● **Что нужно сделать**
Перепишите записи, начиная со строки, где есть «You are a GUI», и до конца записей включительно, вместе с запросами. Умножьте на 2,3 каждое число в ответах (координаты), но не числа в запросах, и округлите до целых, половины в большую сторону, а изображения в ответ не включайте.

Данные о поиске видимых целей:
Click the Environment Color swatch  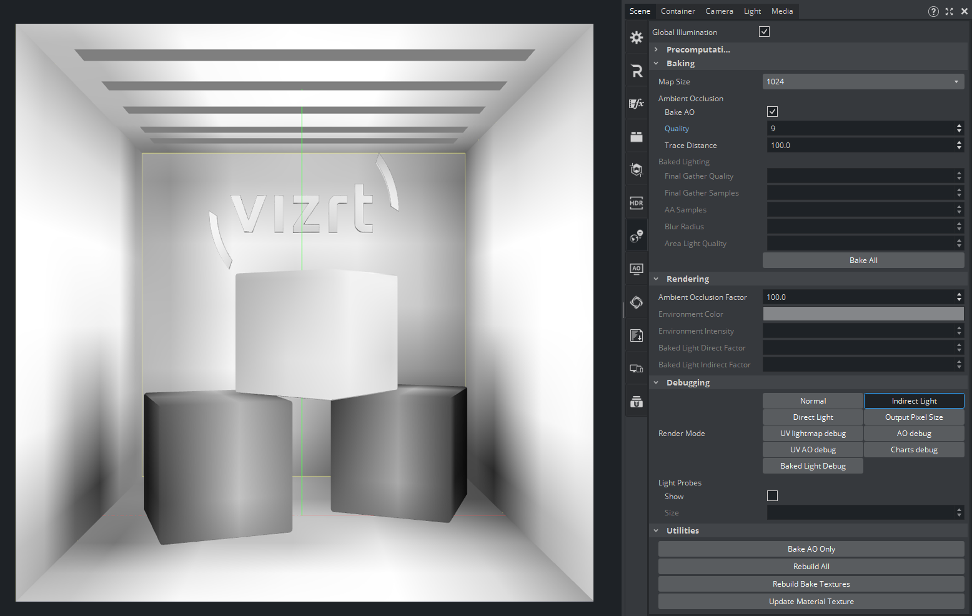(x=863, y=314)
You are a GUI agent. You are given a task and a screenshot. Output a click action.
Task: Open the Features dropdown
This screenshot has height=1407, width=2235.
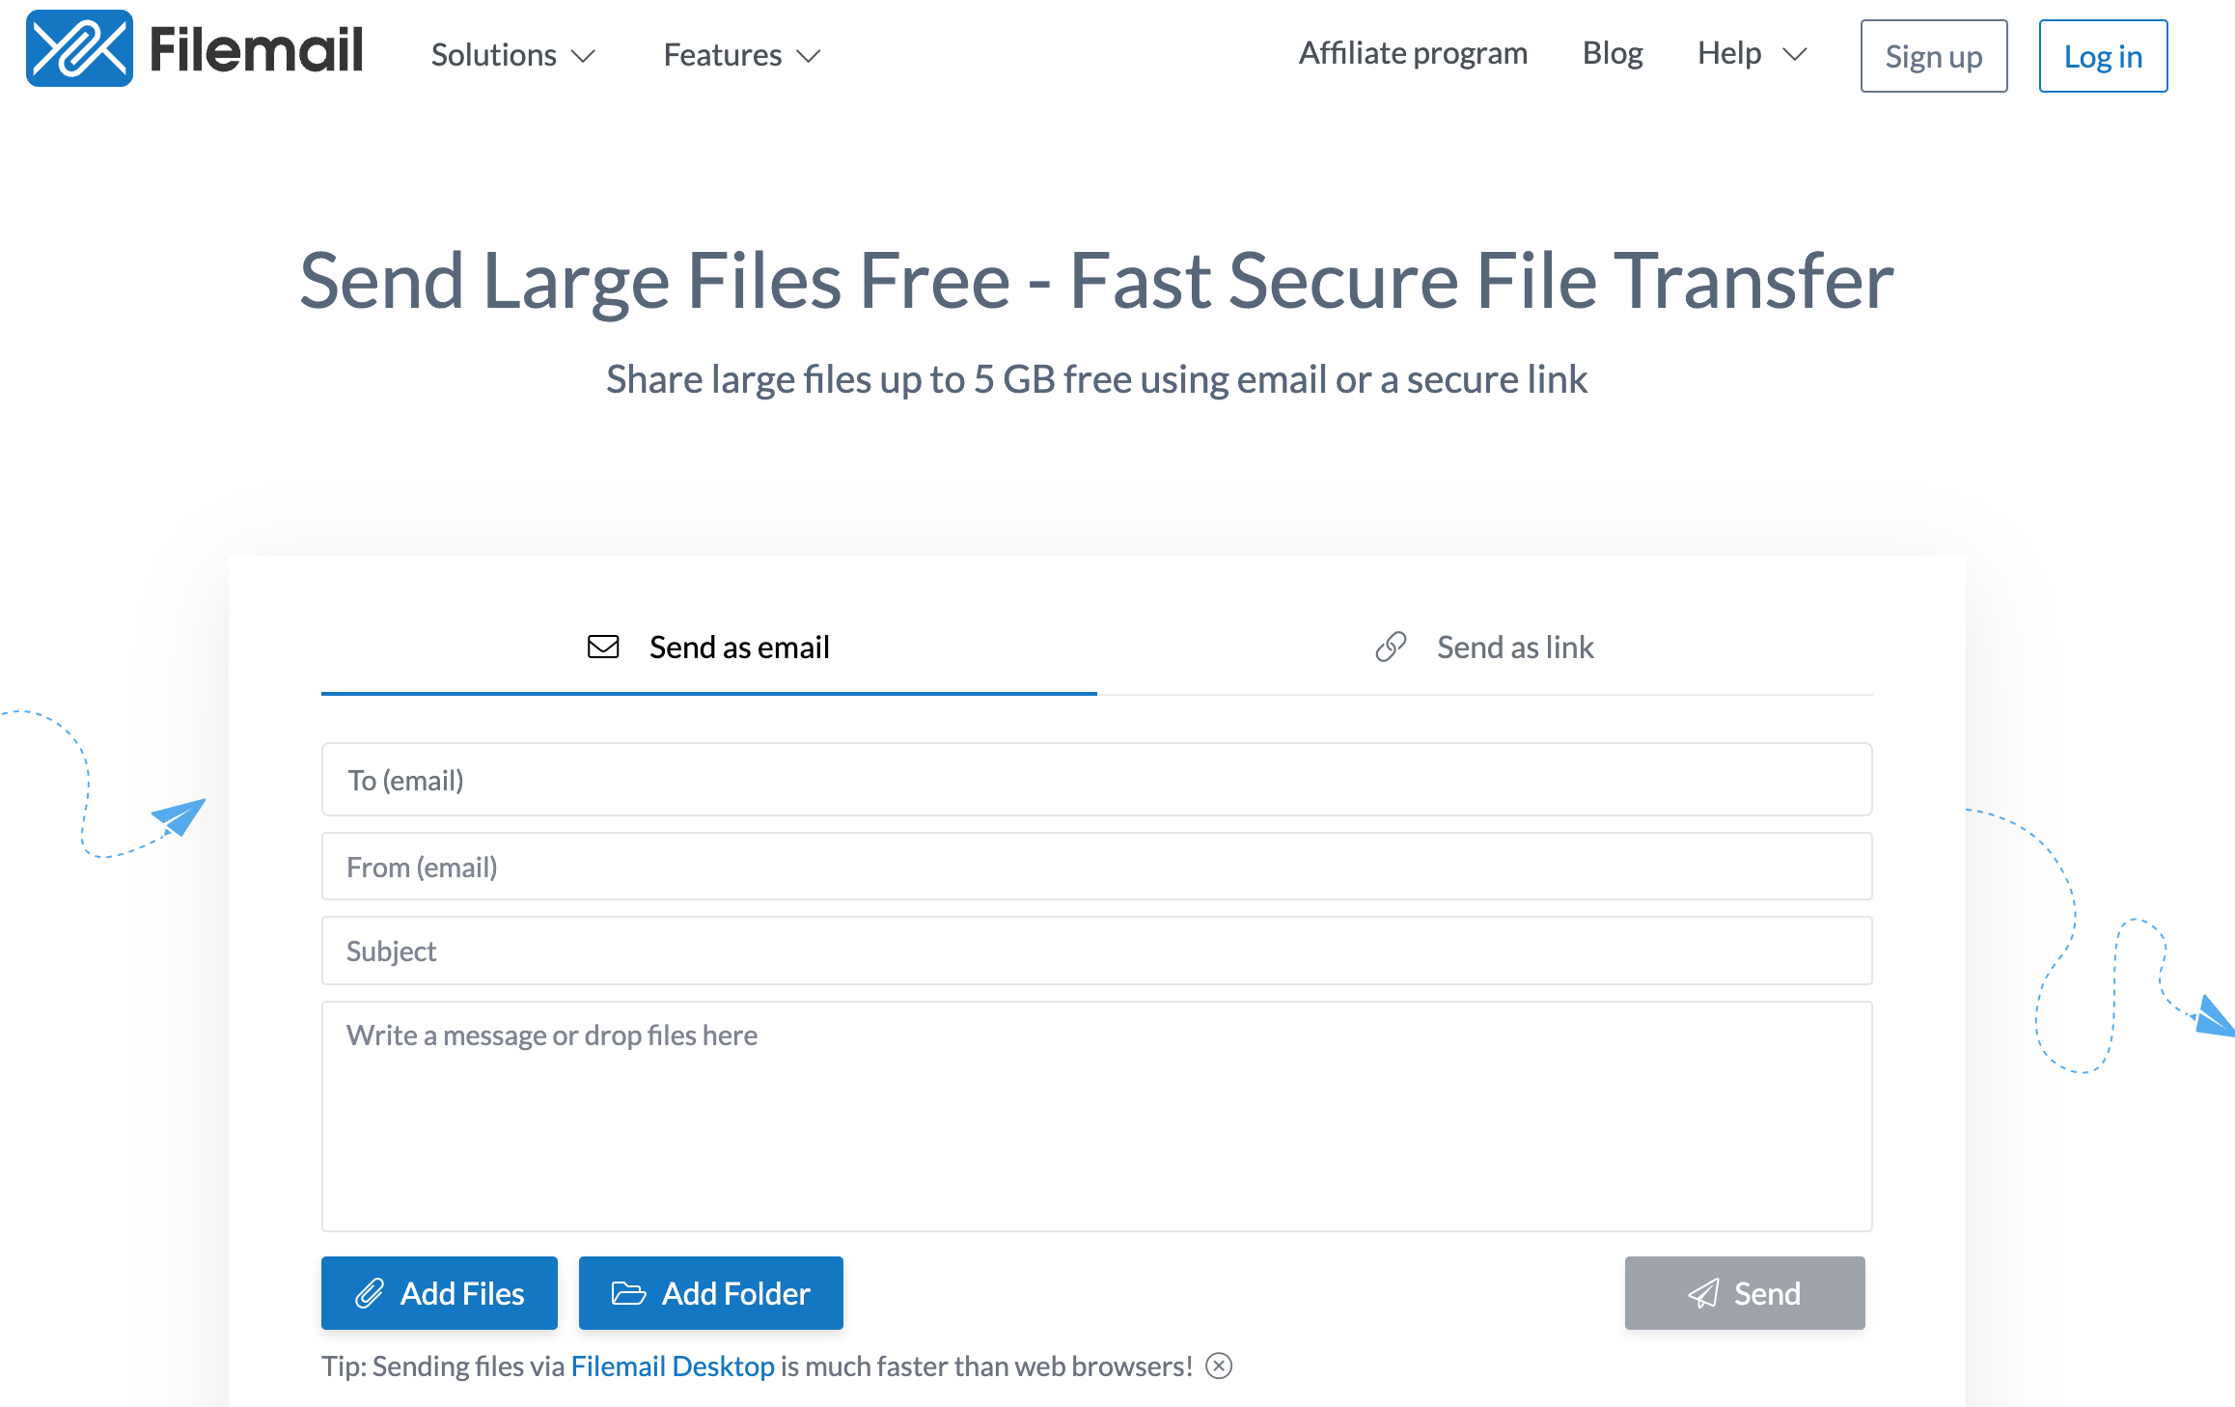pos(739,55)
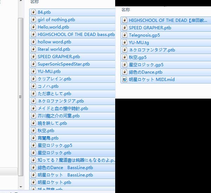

● **Ответ на задание**
You are a GUI agent. You are given a task and a screenshot. Output a click action.
Task: Open the Features dropdown
This screenshot has height=1407, width=2235.
pos(1700,127)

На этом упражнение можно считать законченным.